Wednesday, April 04, 2012

A Touch of Feudalism



Did you know that Xavier University will discontinue its contraceptive coverage:
Xavier University, one of the oldest Roman Catholic colleges in the United States, will cut off birth-control coverage for its employees in July, a move that has divided faculty members and students on the Cincinnati campus.
The abrupt cancellation of insurance benefits at the Jesuit university in Ohio comes amid a furious dispute between the Obama administration and the nation's Catholic bishops over contraception.
The administration has mandated that nearly all health insurance plans provide free birth control by this summer, with limited accommodations for religious institutions that oppose contraception on moral grounds. Top Catholic bishops have blasted that mandate as an attack on religious freedom.
President Barack Obama's allies, in turn, have accused the church of obstructing an important benefit for women.
The controversy prompted Xavier President Michael Graham, a Jesuit priest, to review the health insurance plan offered to the university's 935 employees. Graham announced this week in a letter to the faculty that the plan will cease to cover contraception on July 1.
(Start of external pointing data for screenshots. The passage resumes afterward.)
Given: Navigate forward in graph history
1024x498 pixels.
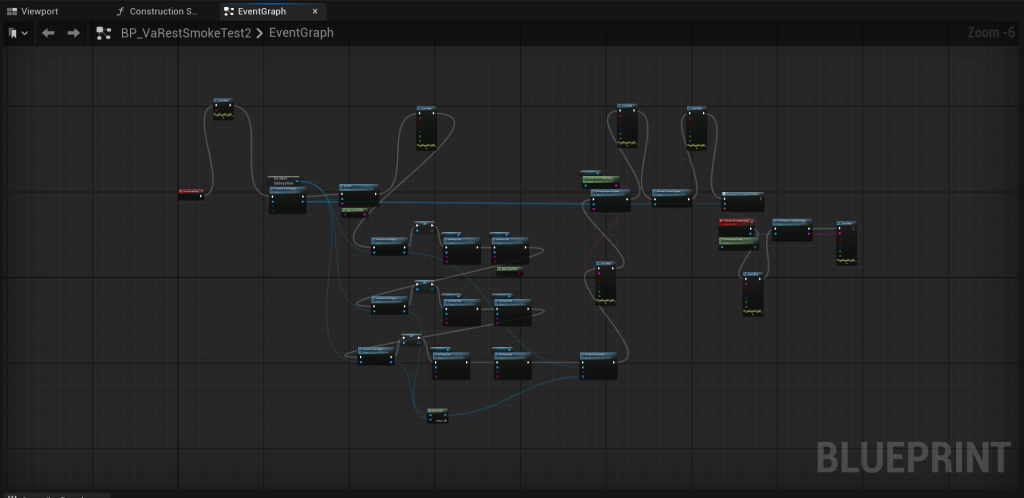Looking at the screenshot, I should (x=73, y=33).
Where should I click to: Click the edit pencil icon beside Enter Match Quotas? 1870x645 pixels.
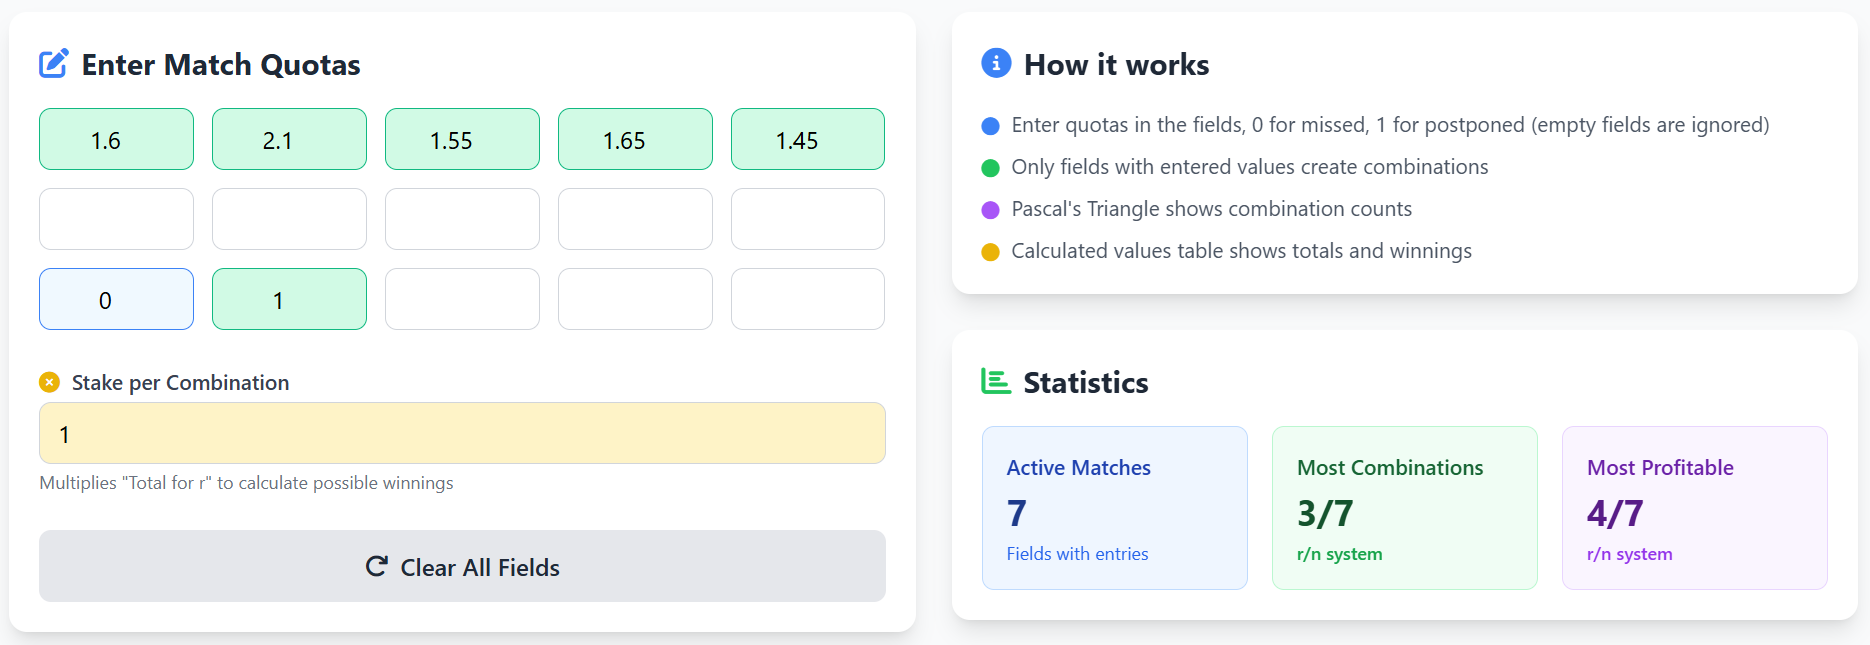tap(55, 63)
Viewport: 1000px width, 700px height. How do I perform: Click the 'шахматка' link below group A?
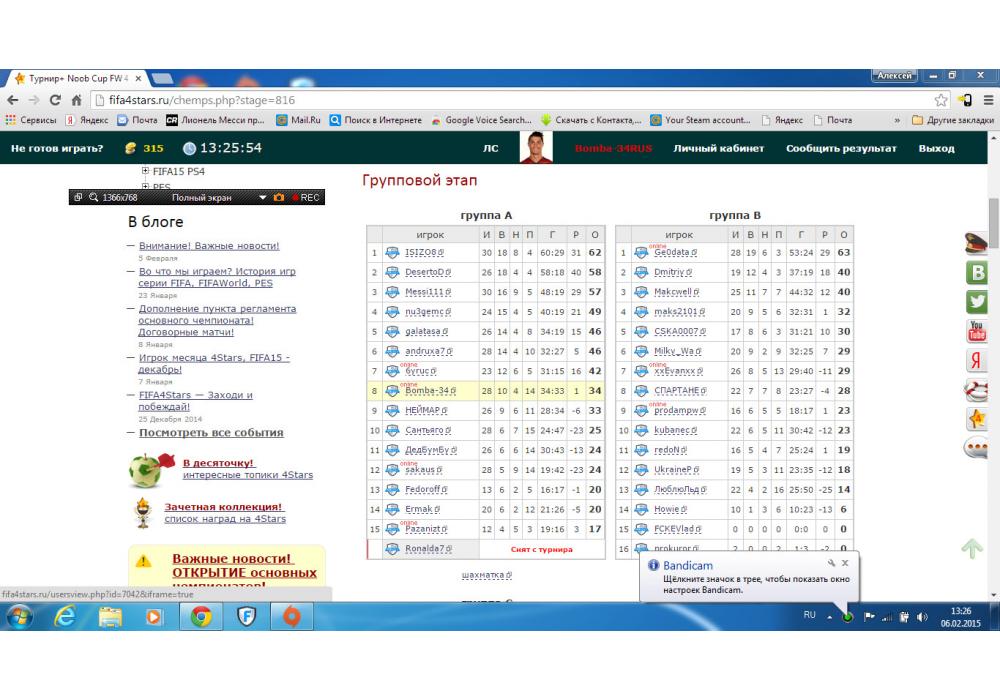pos(485,575)
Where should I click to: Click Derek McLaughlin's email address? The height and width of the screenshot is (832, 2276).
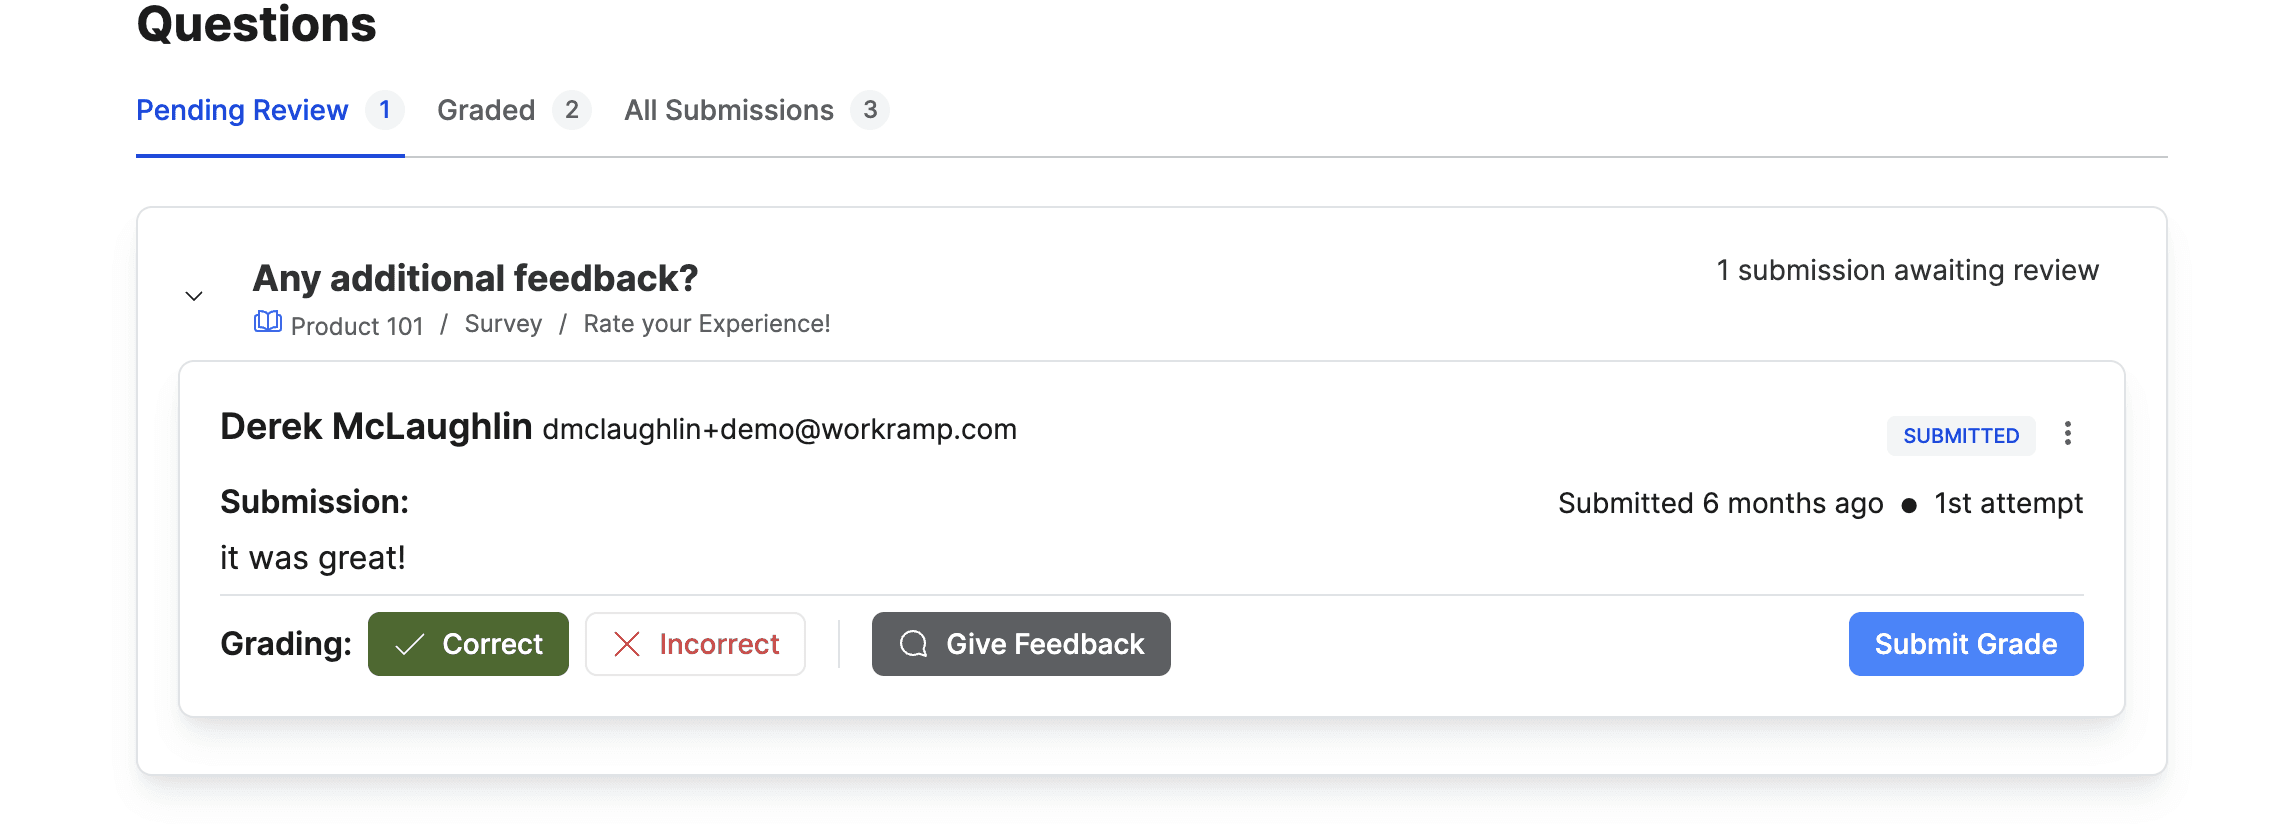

I hope that Xavier University is also no longer covering vasectomies, a permanent form of birth control and I hope that all prescriptions for Viagra will be scrutinized for the marital status of the patient. Premarital or extramarital sex is against the teachings of the Catholic Church and the oppressed Fathers Of The Church should not be made to subsidize sins.

Never mind that the Catholic Church has in the past ranked the wearing of a condom as a greater evil than the transmitting of AIDS to one's spouse in Africa. Never mind that the Catholic Church regards women priests as a grievous sin, too. Never mind that I believe the Church is overstepping any reasonable definition of religious freedom by demanding that this includes the determination of the kind of health care coverage non-Catholic workers in Catholic universities, schools or hospitals can have. All those anger me greatly, but right now I'm angrier about the feudal touches I see in the society.

If the Catholic Church had its way in this matter, all employers would ultimately be able to use moral or ethical arguments to cut off bits of their health insurance policies and to save money. All employees could then have the extent of their health insurance coverage determined by the morals or ethics of their bosses.

This smells of a feudal system. In medieval feudalism the welfare of the peasants was partly determined by the desires of the feudal overlords (or in some cases feudal overladies). If the lords were benevolent the peasants lives were easier. If the lords chose not to be benevolent, well, that was their right.

We are inching in that direction. The more powers corporations in general have, the fewer powers individual citizens will have. The historical link between employment and health insurance is just that, a historical link, one method of disseminating group health insurance. It should not give the employers a right to determine on the ethics or morals of their workers' health care choices.